May 18, 2024

Bowlingual Dog

Animal Planet Directory

16 dogs evacuated from N.W.T. come to Nova Scotia

Sixteen dogs who were evacuated from Hay River, N.W.T., after wildfires devastated the town, have been taken in by the Nova Scotia SPCA.

The 11 puppies and five dogs were from the Hay River Animal Shelter and had been staying in foster homes and boarding facilities in Grande Prairie, A.B., and Edmonton after an evacuation order was issued in Hay River.

“A volunteer loaded up the car and just drove,” says Sarah Lyon, provincial director of external relations at the Nova Scotia SPCA, in a news release Wednesday.

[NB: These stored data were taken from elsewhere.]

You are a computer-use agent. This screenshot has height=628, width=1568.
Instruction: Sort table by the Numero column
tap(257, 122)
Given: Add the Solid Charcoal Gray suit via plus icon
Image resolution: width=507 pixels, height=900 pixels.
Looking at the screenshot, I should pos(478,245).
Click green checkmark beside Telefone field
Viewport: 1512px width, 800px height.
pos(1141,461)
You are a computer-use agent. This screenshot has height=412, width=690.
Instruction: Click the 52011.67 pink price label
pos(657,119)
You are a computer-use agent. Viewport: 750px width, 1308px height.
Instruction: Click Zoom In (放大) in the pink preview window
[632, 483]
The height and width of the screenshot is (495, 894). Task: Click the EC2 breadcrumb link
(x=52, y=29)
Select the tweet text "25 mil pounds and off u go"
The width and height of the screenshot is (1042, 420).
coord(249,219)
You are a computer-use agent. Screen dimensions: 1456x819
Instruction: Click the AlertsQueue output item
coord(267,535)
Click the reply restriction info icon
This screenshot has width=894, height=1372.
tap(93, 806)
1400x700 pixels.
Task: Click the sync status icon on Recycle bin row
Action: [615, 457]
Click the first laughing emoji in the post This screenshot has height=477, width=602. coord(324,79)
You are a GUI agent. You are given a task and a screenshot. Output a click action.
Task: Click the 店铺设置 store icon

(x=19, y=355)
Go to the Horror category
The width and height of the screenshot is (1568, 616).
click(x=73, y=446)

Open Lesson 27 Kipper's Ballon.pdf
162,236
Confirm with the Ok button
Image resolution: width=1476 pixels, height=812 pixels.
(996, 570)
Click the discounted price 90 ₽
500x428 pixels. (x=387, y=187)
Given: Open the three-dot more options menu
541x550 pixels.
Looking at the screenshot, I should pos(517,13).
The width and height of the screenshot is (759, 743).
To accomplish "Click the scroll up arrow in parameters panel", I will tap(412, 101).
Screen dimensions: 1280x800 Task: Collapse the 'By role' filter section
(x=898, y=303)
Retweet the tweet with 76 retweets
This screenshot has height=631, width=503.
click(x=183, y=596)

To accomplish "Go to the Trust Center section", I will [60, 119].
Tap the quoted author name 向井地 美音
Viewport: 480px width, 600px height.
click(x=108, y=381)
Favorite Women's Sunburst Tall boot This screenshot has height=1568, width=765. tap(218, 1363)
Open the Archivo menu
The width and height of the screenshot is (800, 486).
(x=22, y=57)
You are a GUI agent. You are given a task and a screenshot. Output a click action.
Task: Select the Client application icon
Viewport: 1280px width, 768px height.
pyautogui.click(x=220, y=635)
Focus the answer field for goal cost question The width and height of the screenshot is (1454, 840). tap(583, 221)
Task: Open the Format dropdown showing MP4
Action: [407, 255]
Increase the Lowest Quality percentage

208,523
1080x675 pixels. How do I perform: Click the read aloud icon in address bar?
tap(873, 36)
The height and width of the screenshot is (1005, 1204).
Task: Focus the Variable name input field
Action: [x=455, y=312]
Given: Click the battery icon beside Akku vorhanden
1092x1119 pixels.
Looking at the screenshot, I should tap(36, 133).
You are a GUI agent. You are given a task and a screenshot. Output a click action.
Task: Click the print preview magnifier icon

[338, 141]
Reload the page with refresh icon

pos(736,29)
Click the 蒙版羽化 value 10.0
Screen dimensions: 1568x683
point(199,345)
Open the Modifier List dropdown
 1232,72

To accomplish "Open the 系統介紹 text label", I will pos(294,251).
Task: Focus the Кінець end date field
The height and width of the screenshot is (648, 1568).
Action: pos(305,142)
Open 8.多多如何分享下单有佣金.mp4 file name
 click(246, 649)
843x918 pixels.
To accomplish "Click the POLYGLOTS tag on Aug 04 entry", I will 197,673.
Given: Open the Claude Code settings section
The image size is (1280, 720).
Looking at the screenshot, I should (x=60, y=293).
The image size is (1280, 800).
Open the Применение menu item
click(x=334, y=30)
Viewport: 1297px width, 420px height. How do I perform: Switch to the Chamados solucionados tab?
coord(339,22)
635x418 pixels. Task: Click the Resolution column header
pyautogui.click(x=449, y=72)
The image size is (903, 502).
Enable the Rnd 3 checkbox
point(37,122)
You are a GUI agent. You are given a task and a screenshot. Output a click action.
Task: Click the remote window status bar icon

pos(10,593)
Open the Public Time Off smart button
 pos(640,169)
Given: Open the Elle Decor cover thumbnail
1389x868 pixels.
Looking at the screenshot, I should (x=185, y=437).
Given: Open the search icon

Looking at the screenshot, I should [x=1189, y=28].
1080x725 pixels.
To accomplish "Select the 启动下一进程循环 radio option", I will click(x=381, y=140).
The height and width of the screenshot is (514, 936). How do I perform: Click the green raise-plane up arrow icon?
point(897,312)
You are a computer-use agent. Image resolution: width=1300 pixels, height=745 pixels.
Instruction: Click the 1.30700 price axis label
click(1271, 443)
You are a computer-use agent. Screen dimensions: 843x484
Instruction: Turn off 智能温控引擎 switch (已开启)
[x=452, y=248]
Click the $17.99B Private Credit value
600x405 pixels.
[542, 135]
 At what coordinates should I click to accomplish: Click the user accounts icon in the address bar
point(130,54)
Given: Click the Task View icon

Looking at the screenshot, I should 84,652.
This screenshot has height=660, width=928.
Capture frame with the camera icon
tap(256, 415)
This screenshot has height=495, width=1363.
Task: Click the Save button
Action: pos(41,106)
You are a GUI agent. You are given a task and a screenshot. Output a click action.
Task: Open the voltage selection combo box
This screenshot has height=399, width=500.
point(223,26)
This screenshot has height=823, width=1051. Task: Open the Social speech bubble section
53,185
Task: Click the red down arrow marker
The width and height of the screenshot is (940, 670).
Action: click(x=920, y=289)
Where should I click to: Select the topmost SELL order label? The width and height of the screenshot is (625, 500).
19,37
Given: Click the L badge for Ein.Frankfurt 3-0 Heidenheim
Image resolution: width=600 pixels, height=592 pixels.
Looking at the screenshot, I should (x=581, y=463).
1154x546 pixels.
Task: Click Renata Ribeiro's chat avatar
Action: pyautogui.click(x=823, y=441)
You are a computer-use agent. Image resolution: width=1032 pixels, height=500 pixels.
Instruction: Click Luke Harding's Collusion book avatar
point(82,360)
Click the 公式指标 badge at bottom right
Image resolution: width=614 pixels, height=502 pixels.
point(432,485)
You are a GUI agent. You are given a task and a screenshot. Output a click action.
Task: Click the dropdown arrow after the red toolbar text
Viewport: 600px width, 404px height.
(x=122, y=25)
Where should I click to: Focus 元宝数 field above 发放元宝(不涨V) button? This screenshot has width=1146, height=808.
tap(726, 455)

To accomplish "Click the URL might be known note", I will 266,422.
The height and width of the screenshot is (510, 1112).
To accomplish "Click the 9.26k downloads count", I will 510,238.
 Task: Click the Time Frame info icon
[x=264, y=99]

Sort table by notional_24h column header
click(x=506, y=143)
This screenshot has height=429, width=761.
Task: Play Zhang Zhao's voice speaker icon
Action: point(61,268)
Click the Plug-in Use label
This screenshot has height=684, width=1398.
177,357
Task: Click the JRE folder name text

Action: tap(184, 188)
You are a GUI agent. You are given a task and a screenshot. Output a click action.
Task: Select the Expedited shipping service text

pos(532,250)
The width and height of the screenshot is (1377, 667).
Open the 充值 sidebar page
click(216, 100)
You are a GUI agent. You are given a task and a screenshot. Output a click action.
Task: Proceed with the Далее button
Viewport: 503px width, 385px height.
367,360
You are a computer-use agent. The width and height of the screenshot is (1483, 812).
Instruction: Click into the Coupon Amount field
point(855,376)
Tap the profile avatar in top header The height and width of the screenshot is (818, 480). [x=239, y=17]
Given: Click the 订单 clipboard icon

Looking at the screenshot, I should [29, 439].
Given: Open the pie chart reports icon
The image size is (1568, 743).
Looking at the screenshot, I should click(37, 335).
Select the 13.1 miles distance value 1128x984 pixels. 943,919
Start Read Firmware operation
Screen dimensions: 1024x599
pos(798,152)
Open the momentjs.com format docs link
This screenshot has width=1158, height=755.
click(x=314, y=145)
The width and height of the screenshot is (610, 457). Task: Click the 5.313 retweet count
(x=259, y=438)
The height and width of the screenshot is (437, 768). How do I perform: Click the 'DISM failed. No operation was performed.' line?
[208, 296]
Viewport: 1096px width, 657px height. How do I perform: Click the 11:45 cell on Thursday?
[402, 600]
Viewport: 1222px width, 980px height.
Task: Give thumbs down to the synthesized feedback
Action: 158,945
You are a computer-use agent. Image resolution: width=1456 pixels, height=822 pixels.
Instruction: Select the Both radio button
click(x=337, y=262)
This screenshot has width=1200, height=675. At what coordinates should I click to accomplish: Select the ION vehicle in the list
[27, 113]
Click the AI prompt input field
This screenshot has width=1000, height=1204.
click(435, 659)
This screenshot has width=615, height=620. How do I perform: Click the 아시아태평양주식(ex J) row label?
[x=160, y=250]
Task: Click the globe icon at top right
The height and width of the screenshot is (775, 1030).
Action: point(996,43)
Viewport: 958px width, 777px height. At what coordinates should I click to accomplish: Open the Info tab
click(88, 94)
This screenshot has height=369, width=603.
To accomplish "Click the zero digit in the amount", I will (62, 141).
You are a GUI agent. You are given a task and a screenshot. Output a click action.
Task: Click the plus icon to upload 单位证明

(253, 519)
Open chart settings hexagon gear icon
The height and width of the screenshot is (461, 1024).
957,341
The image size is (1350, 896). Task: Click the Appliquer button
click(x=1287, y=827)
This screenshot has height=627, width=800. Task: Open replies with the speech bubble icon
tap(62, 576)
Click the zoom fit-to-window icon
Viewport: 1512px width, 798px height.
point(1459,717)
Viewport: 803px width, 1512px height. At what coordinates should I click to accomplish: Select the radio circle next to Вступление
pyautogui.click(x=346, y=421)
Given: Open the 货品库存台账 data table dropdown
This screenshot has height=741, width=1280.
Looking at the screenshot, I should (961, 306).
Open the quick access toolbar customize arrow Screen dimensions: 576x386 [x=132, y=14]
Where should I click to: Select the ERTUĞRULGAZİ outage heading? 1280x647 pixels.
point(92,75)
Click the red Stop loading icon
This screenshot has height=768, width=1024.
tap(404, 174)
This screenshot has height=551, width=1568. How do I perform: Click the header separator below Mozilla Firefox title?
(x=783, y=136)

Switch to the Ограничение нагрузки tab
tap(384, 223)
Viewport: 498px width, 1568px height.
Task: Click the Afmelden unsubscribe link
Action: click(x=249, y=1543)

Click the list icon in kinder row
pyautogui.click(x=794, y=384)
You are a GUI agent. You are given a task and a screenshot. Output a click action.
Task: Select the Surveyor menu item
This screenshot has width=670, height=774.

“She got some animals to Grande Prairie, while the rest were brought to Edmonton via military transport when the fire reached just a kilometer outside of the centre of the town.”

With the help of Veterinarians Without Borders, Hay River Animal Shelter worked to find another shelter to take the dogs. When they were unable to find space, due to wildfires continuing to burn throughout Western Canada, they reached out to the Nova Scotia SPCA.

“The Nova Scotia SPCA has a strong legacy of supporting animals during emergencies, as exemplified during their response efforts to wildfires that happened across Nova Scotia in May,” says Marieke Van Der Veldon, the Northern Canada program manager for Veterinarians Without Borders, in the release.

“Although space in their shelters is significantly limited at this time, their offer of help for these 16 animals is truly appreciated, as they quite literally have nowhere else to go.”

The dogs flew into Nova Scotia Tuesday night, with the help of the charity organization Wings of Rescue.

“We are so happy to be a part of the continued support of Canadian animals affected by this summer’s wildfires,” says Ashley Wright, executive director of Wings of Rescue. “We look forward to them finding their forever homes in Nova Scotia.”

According to the Nova Scotia SPCA, all of the dogs will receive medical treatment from the organization’s veterinarians and will need spay/neuters, vaccines, and possibly dental surgery. The puppies are currently placed in foster homes, and the adult dogs are in shelters across the province.

“We are grateful that we have a strong network of foster families. They are helping make this intake of dogs possible,” says Lyon. “And our staff who are proud to help the Hay River Animal Shelter.”

When the SPCA was approached to take the dogs, Lyon says they thought about the wildfires in Nova Scotia this past spring.

“How lucky we were that we did not have to evacuate any of our shelters. But if we had, we hope that when asked to help our animals, someone would have said yes.”

The Nova Scotia SPCA says the dogs will not be available for adoption until they have finished or received any treatment needed.